Лифшиц, разумеется, никак не вписывался в эту обыватель­скую схему. Он опровергал ее самим фактом своего существования на идей­ном небосклоне, а потому постоянно подвергался ожесточенным нападкам с обе­их сторон, как либеральной, так и догматической. И было за что! Ведь в своих работах он доказывал, с одной стороны, что пресловутый догматизм построен вовсе не на твердом следовании тезисам марксизма, а, наоборот, на самом безответственном к ним отношении, на их беспардонном перевирании в угоду текущей или предвидимой политической и экономической конъюнктуре. А с другой стороны, либеральная идеология никогда не выступала действительной альтернативой дог­матизму культовского или застойного типа. Либерализм органически входит в идеологическую систему тоталитаризма, выполняя в ней важную «компенсаторную» функцию. Выступая на поверхности явлений как непримиримые противники, догматизм и либерализм, в сущности, были и сегодня остаются партнерами, поделившими между собой сферы влияния. И если границы сфер ныне серьезно пе­редвигаются, то это означает лишь, что тоталитарное давление на челове­ческие мозги приобретает более «цивилизованную» и привлекательную для неискушенных, а потому и более эффективную форму.
Эта, так сказать, «двухпартийная система» идеологического манипулиро­вания является сегодня главным препятствием на пути развития сознания тру­дящихся, их марксистско-ленинского просвещения Она, разумеется, имеет свои корни в нашей действительности, входить в подробное рассмотрение коих здесь нет возможности. Необходимо лишь указать на то, что соотношение дог­матизма и либерализма на идеологической арене довольно точно отражает соотношение сил двух основных фракций внутри господствующего социального слоя – старой советской бюрократии и новой советской буржуазии.
В таких условиях борьба за целостность марксизма, за сохранение, развитие и практическую реализацию его интегрального гуманистического потенциала должна была вестись на два фронта – как против его вульгарно-социологического упрощения, так и против растворения его в либеральном пустословии. Лифшиц был одним из немногих, кто на протяжении всей своей жизни настойчиво и целеустремленно вел эту борьбу. Потратив массу энергии на разоблачение вульгарно-социологического «классового анализа», на доказательство непосредственной связи и преемственности марксизма с общенародным, общечеловеческим содержанием мировой культуры, он вовсе не умилился, когда в конце 30-х годов официальная идеология от левацких крайностей совершила вольт «направо» к абстрактному признанию гуманистических идеалов и ценностей. «Полились сладкие речи о гуманизме. Началось восхваление современных западных писателей часто посредственных, но не лишенных демократической фразеологии», – писал он об этом повороте в начале 1940 года в статье, после которой был вынужден замолчать на целых одиннадцать лет.

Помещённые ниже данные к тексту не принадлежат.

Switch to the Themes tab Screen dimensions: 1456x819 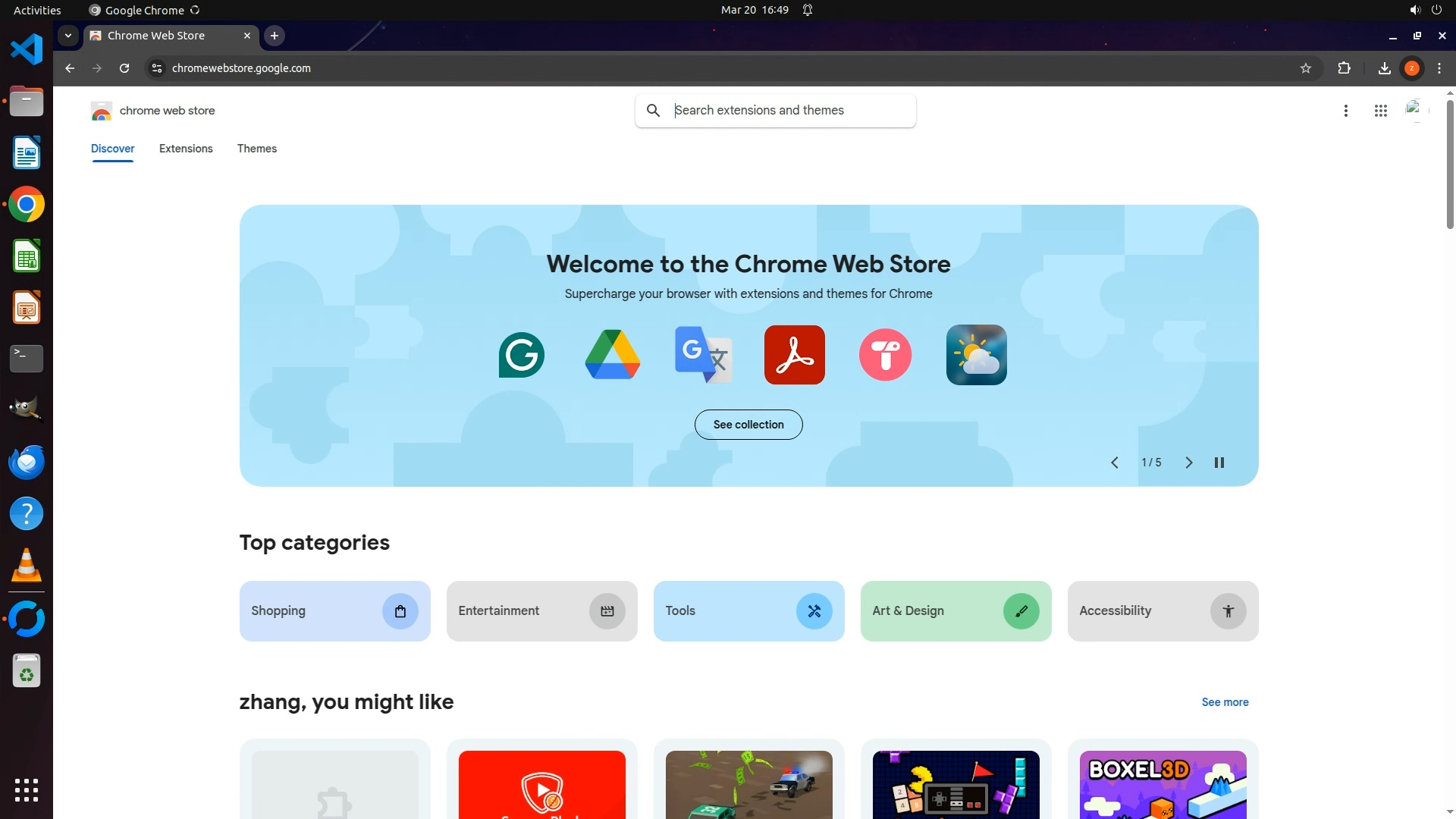click(x=256, y=149)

Было ли это выступлением против гуманизма? Конечно, нет. Но это было выступлением против гуманизма абстрактного, то есть не только оторванного от какой бы то ни было реальной материальной основы, но и полагающего себя мессией, призванным одухотворить облагородить, очеловечить и т. д. бездушную и косную материю объективного мира. Подобные претензии далеко не безобидны. Представление о нейтральности материальных условии общественной жизни (техники и технологии, отношении собствен­ности, обмена и распределения) к целям и идеалам, преследуемым тем или иным об­ществом, убеждение в том, что их использование зависит лишь от поставленных целей, – опасная иллюзия. Она ведет, в конечном счете, к голому произволу, к вере в то, что любые общественные проблемы могут быть разрешены независимо от имеющихся в распоряже­нии средств, простым усилием воли, декларацией принципов, то есть, как говорил Ленин, «нахрапом».

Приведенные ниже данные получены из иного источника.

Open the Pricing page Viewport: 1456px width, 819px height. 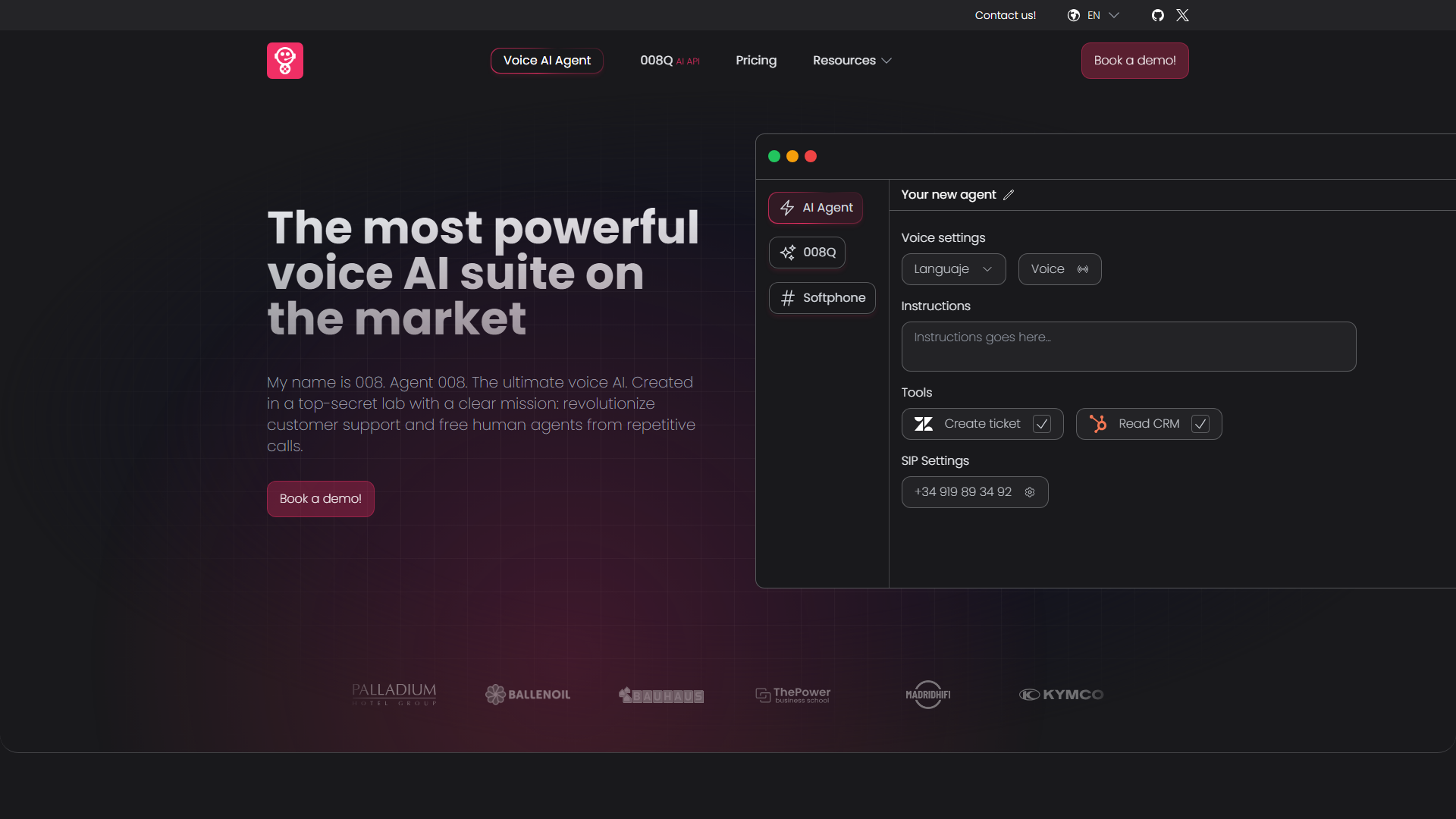755,61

Марксизм как учение о материальных основах всего многообразия обществен­ной жизни прямо противоположен этой «философии» нахрапа. «Хлеб, электрический свет, научные открытия, рабочая сила и даже сила оружия, – писал Лифшиц, – все это не просто средства, стоящие по ту сторону добра и зла и получающие свое значение от тех или других мотивов человеческих действий. Марксизм, в отличие от других теорий, отделяющих нравственное добро от внешних фактов, основан на убеждении в том, что вещественные силы могут приобрести человеческий характер, а общественные отношения людей – утратить их грубую, вещественную форму. В этом состоит реальный идеал Маркса и Энгельса, вытекающий из научного анализа истори­ческой миссии рабочего класса». Этот анализ отвечает на вопрос о том, при каких условиях материальная сила «превращается в моральную силу, и наоборот, – когда человеческие мотивы, даже самые лучшие, обманывают нас, и «применение», которое дает человек энергии, находящейся в его власти, ведет к обратному результату, то есть к победе слепых вещественных сил».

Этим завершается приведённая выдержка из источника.